## BEGIN

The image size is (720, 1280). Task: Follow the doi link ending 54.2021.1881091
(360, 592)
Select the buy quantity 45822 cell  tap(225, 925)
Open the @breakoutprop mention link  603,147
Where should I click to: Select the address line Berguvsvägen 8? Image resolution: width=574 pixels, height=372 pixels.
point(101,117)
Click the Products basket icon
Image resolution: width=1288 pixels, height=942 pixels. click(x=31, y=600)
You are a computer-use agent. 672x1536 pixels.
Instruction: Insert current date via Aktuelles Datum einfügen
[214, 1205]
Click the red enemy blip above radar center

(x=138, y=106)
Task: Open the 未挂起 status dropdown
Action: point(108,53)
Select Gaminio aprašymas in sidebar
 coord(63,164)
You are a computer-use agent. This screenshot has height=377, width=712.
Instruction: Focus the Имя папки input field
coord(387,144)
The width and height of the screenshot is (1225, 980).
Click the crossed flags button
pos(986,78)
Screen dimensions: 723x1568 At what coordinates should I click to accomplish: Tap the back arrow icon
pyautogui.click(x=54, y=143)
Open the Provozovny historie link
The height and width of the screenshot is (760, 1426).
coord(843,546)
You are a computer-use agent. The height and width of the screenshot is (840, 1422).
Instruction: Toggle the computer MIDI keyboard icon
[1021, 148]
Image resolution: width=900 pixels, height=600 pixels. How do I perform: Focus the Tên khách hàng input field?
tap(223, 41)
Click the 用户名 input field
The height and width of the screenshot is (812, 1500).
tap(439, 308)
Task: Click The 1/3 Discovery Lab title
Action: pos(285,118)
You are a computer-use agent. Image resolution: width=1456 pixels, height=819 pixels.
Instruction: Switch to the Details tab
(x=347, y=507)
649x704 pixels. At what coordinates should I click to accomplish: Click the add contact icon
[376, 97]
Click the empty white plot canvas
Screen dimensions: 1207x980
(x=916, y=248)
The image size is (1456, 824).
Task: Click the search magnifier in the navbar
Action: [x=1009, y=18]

## END

- [Task description] Copy out every line of the data above word for word, without changing or leaving out anything.

- [Complete answer]
The image size is (720, 1280). Task: Follow the doi link ending 54.2021.1881091
(360, 592)
Select the buy quantity 45822 cell  tap(225, 925)
Open the @breakoutprop mention link  603,147
Where should I click to: Select the address line Berguvsvägen 8? Image resolution: width=574 pixels, height=372 pixels.
point(101,117)
Click the Products basket icon
Image resolution: width=1288 pixels, height=942 pixels. click(x=31, y=600)
You are a computer-use agent. 672x1536 pixels.
Instruction: Insert current date via Aktuelles Datum einfügen
[214, 1205]
Click the red enemy blip above radar center

(x=138, y=106)
Task: Open the 未挂起 status dropdown
Action: point(108,53)
Select Gaminio aprašymas in sidebar
 coord(63,164)
You are a computer-use agent. This screenshot has height=377, width=712.
Instruction: Focus the Имя папки input field
coord(387,144)
The width and height of the screenshot is (1225, 980).
Click the crossed flags button
pos(986,78)
Screen dimensions: 723x1568 At what coordinates should I click to accomplish: Tap the back arrow icon
pyautogui.click(x=54, y=143)
Open the Provozovny historie link
The height and width of the screenshot is (760, 1426).
coord(843,546)
You are a computer-use agent. The height and width of the screenshot is (840, 1422).
Instruction: Toggle the computer MIDI keyboard icon
[1021, 148]
Image resolution: width=900 pixels, height=600 pixels. How do I perform: Focus the Tên khách hàng input field?
tap(223, 41)
Click the 用户名 input field
The height and width of the screenshot is (812, 1500).
tap(439, 308)
Task: Click The 1/3 Discovery Lab title
Action: pos(285,118)
You are a computer-use agent. Image resolution: width=1456 pixels, height=819 pixels.
Instruction: Switch to the Details tab
(x=347, y=507)
649x704 pixels. At what coordinates should I click to accomplish: Click the add contact icon
[376, 97]
Click the empty white plot canvas
Screen dimensions: 1207x980
(x=916, y=248)
The image size is (1456, 824).
Task: Click the search magnifier in the navbar
Action: [x=1009, y=18]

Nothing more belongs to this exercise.